The bipartisan group includes 18 Republicans, 17 Democrats, and one Independent who caucuses with Democrats – none of whom were tapped by party leaders to serve on the super committee.
As firefights continue at the leadership level, these senators expect that the hundreds of hours many of them have put into work toward a bipartisan agreement will help shape the outcome.
“Debt is choking this country, and we feel that it’s time to check our political hats at the door and step up and do what is the right thing for the American people,” said Sen. Saxby Chambliss (R) of Georgia, at a briefing announcing the agreement on principles on Sept. 15.
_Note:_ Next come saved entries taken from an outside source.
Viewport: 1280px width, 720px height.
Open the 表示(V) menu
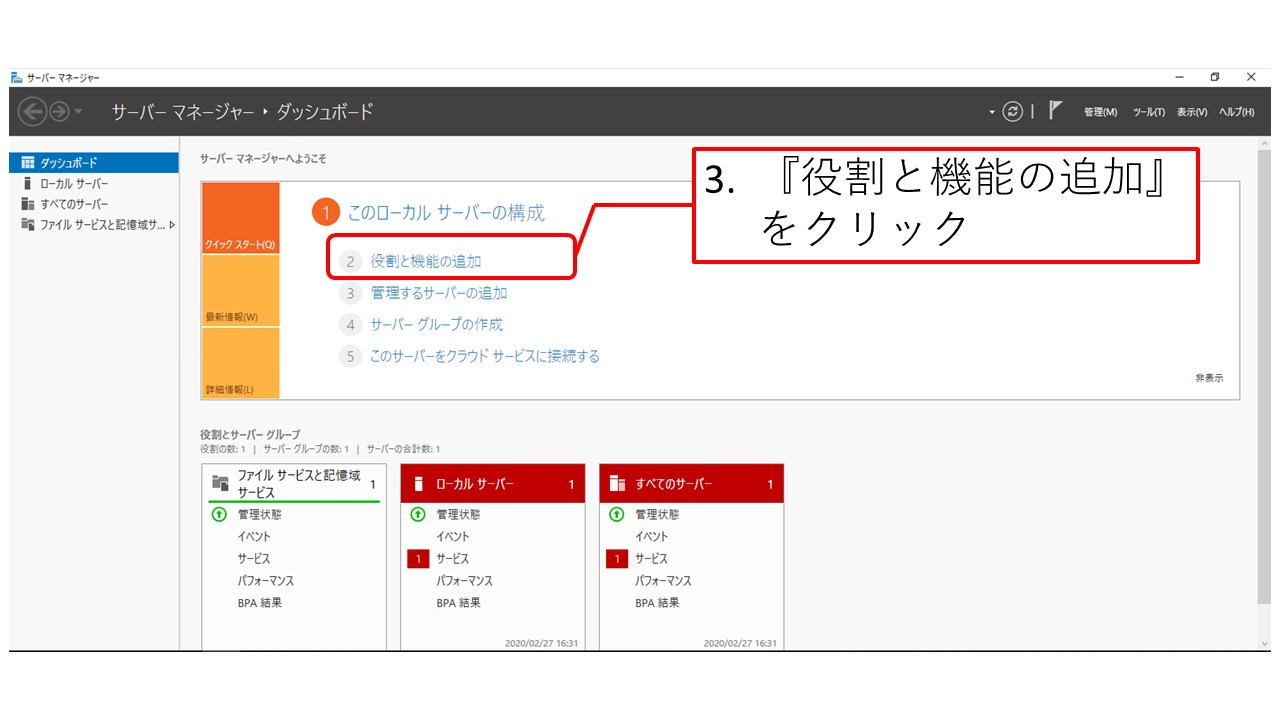click(x=1192, y=112)
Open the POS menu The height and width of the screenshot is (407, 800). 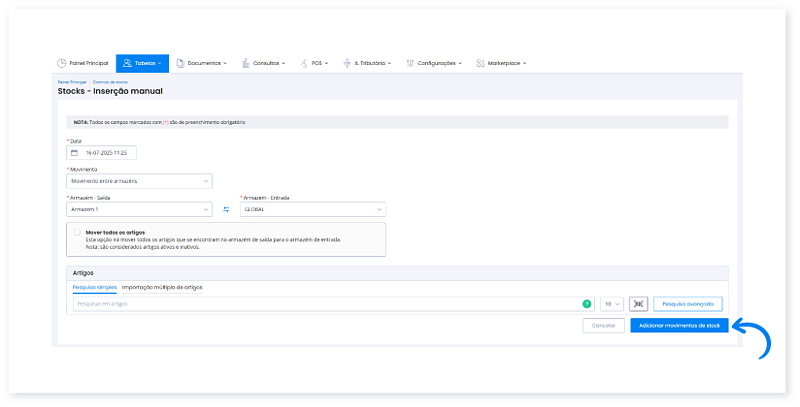(x=314, y=63)
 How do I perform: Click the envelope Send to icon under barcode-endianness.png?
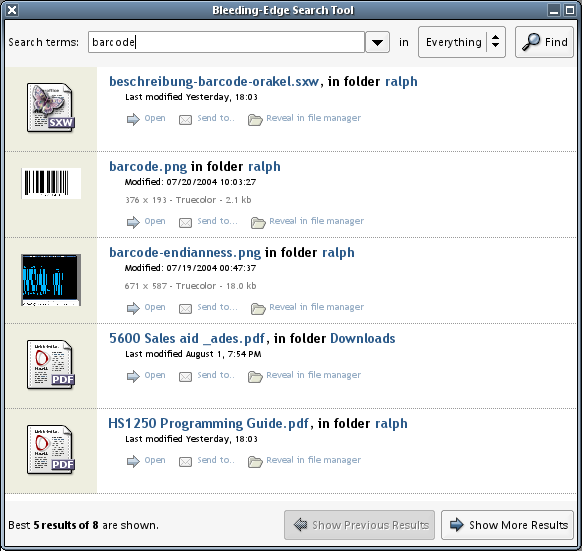point(185,308)
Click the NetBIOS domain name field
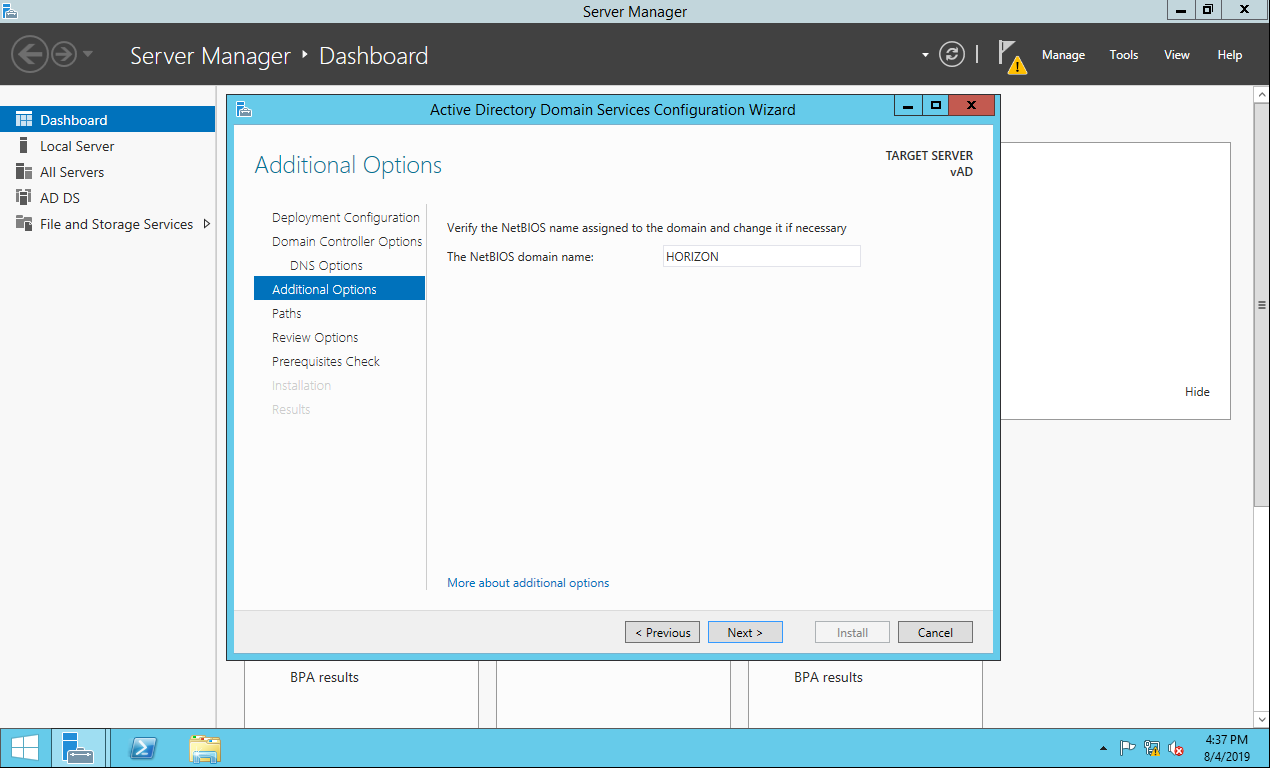The height and width of the screenshot is (768, 1270). coord(761,257)
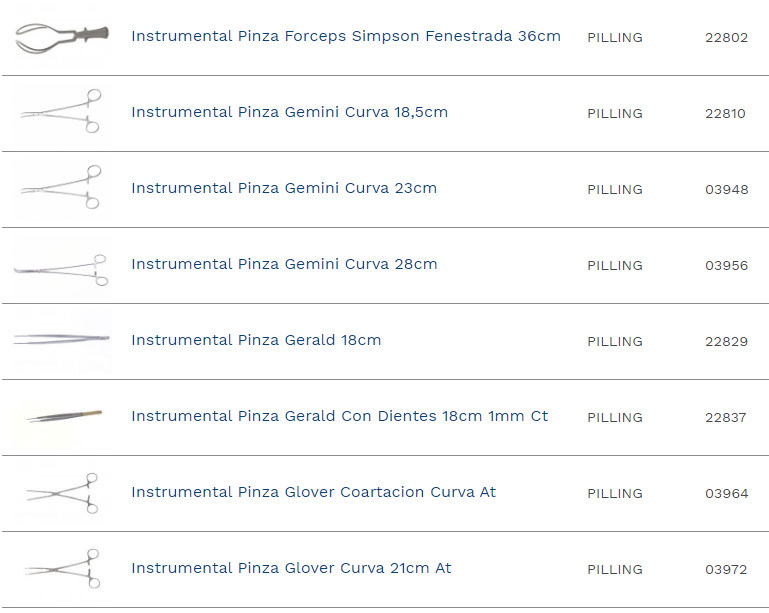Click the Gemini Curva 28cm forceps image

62,267
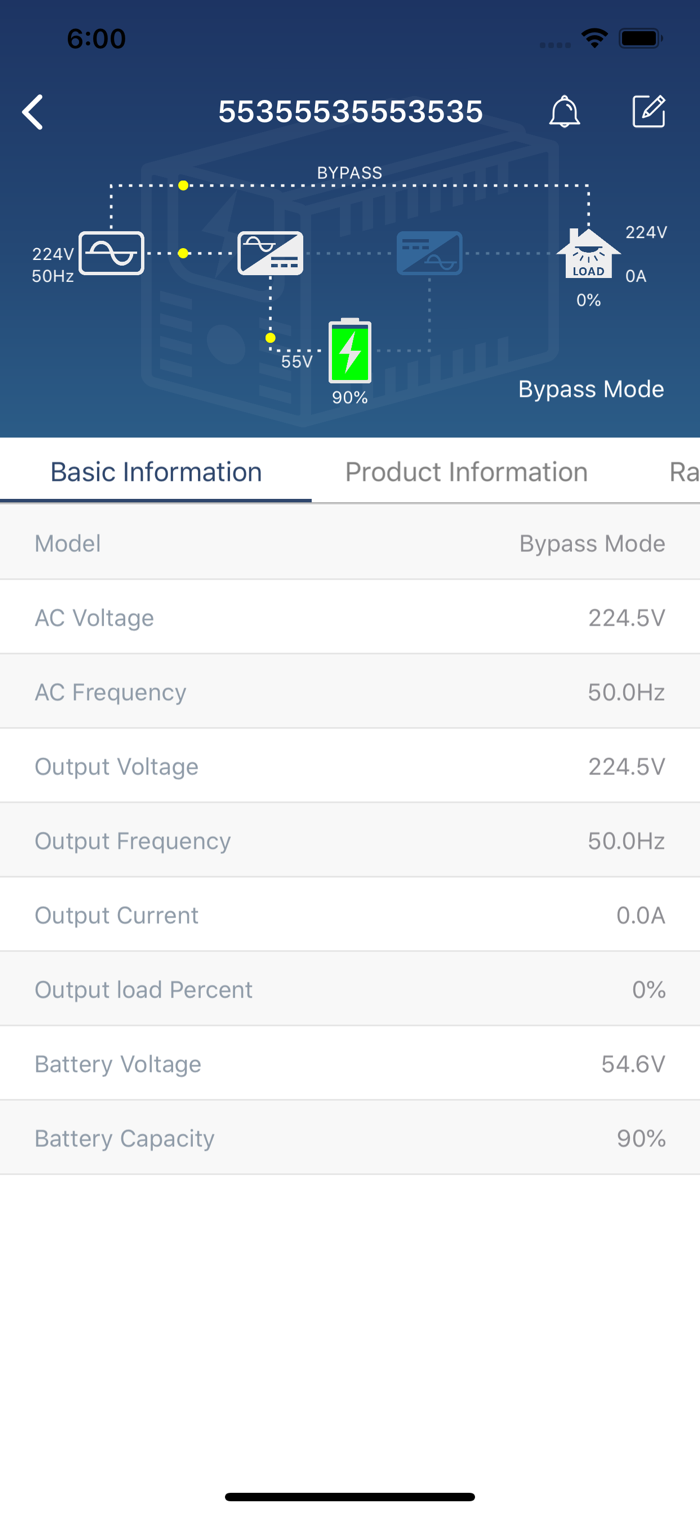
Task: Open the notification bell alerts
Action: tap(565, 112)
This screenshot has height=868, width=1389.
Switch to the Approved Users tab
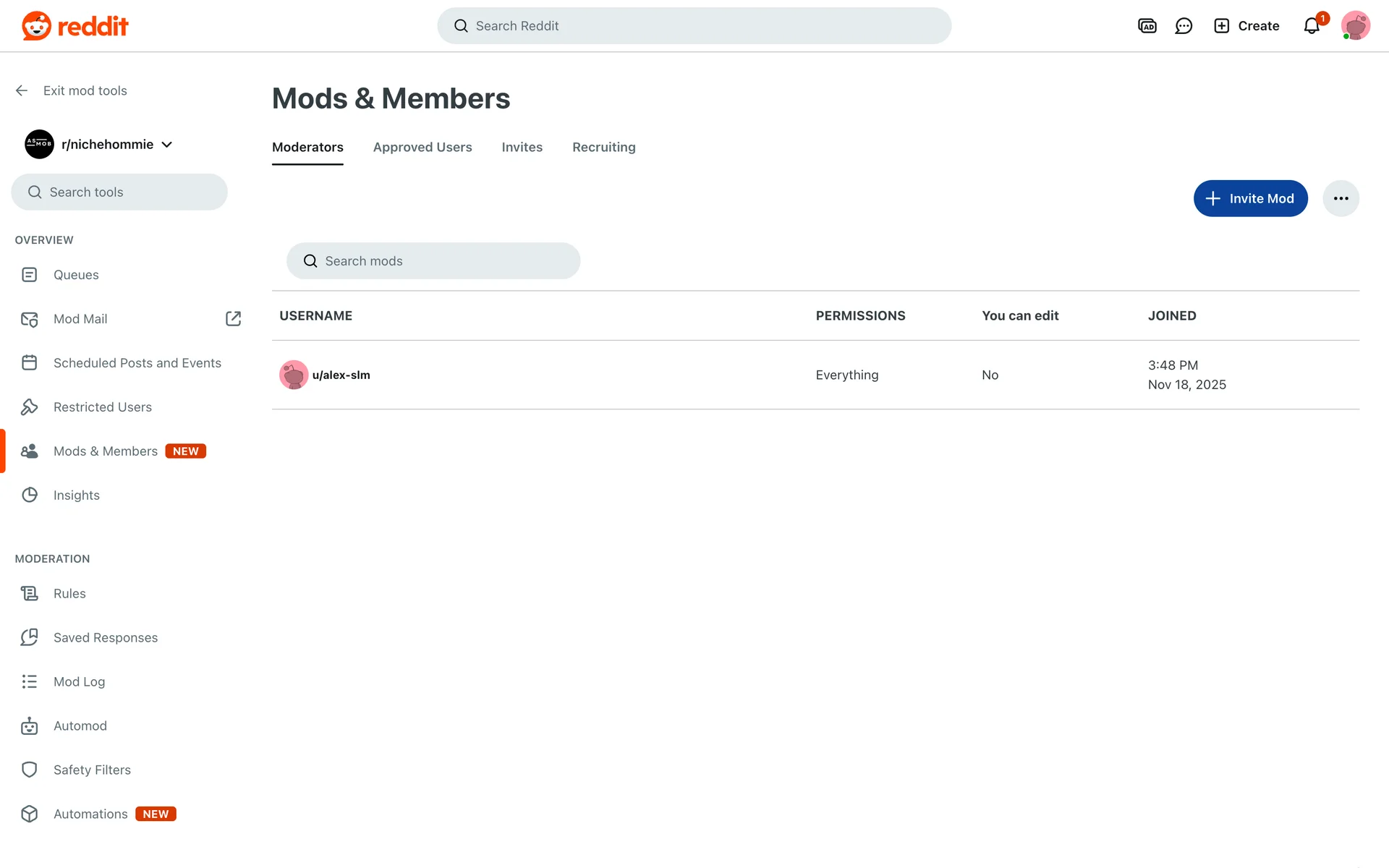point(422,148)
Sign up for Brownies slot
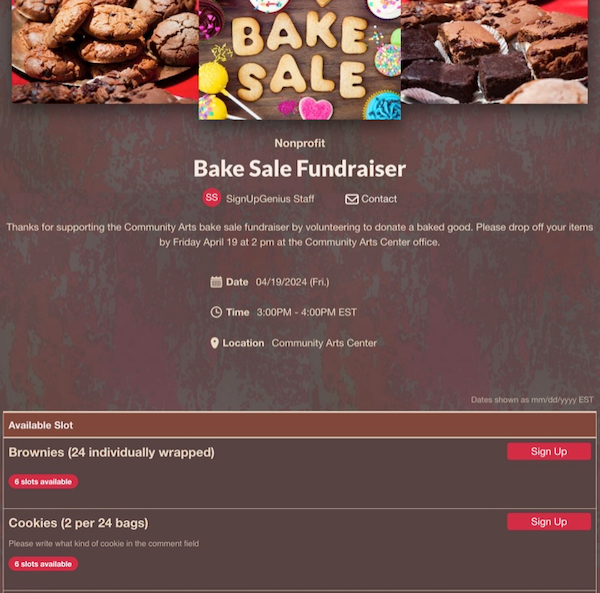This screenshot has height=593, width=600. (549, 451)
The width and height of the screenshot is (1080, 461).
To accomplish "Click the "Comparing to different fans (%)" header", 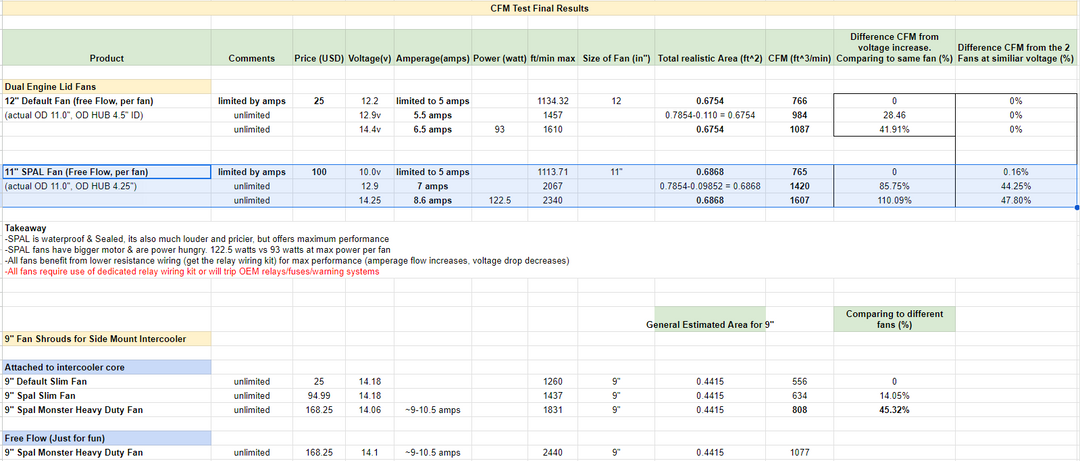I will pyautogui.click(x=893, y=319).
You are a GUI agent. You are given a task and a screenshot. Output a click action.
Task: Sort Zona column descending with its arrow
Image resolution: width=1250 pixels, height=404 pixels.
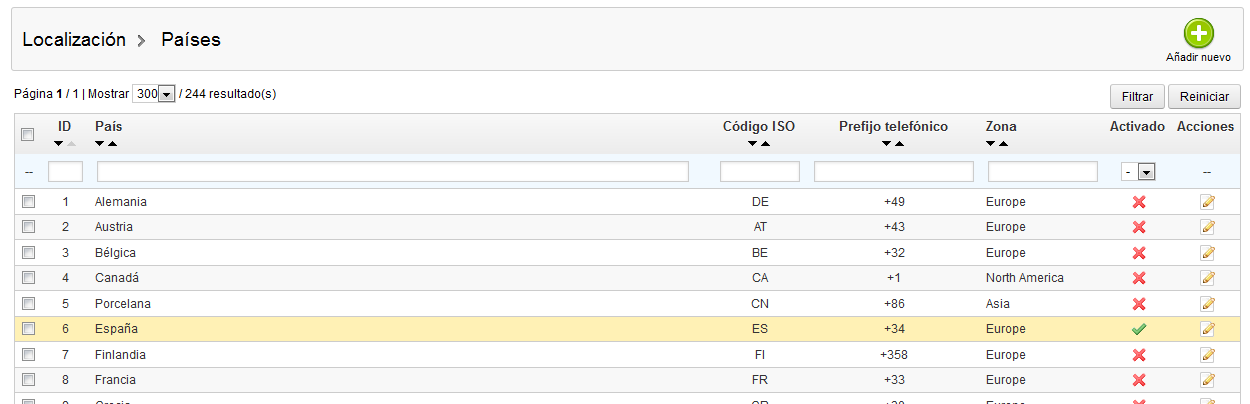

Sen. Joseph Lieberman (Ind.) of Connecticut compared the moment to the Arab Spring – a reference to the disconnect with leadership. "If 36 of us in the Senate, across party lines, stick together, the leadership has to react," he said at the briefing. "Maybe we'll look back and say that today was the beginning of the 'Washington Spring,' as opposed to the other springs that are occurring."
Meanwhile, the 12-member supercommittee will hold a hearing on “Revenue Options and Reforming the Tax Code” on Sept. 22. The hearing will be open to the public.